* _Problem to solve_
Please repeat the lines below exactly. Begin with the line containing "PORTFOLIO (647, 36)" and go on through the line containing "Contatti (1104, 818)".

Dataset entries
- - -
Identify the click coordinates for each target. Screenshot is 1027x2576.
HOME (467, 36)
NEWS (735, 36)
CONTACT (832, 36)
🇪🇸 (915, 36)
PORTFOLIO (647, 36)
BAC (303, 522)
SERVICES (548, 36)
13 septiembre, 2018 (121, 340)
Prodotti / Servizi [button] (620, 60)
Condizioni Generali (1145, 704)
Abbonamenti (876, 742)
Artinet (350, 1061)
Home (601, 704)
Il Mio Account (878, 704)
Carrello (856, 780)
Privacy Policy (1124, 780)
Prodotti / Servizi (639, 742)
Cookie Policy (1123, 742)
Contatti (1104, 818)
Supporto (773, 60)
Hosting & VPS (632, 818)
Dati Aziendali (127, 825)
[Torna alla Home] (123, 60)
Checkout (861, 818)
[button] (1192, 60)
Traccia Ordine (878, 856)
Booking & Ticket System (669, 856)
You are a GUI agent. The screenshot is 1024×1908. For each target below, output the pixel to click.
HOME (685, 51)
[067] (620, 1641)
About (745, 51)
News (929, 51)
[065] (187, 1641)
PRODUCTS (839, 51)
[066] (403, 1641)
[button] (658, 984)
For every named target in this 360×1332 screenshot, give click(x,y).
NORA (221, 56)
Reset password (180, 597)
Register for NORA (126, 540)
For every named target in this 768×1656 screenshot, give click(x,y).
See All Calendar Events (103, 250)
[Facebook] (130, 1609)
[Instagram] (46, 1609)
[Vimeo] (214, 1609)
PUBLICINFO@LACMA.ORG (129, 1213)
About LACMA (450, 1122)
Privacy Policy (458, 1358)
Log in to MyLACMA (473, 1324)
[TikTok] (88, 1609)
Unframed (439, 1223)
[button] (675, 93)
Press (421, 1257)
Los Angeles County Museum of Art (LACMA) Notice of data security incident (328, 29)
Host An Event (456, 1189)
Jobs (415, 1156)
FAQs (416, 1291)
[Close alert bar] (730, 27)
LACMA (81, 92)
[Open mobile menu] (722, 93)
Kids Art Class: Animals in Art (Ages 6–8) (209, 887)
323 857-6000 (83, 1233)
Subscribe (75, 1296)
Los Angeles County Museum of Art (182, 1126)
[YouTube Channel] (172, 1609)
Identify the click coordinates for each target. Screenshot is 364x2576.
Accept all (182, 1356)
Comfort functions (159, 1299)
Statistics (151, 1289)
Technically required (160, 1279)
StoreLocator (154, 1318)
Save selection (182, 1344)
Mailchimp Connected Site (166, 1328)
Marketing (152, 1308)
- - -
* _Response area_
PORTFOLIO (647, 36)
BAC (303, 522)
SERVICES (548, 36)
13 septiembre, 2018 (121, 340)
Prodotti / Servizi [button] (620, 60)
Condizioni Generali (1145, 704)
Abbonamenti (876, 742)
Artinet (350, 1061)
Home (601, 704)
Il Mio Account (878, 704)
Carrello (856, 780)
Privacy Policy (1124, 780)
Prodotti / Servizi (639, 742)
Cookie Policy (1123, 742)
Contatti (1104, 818)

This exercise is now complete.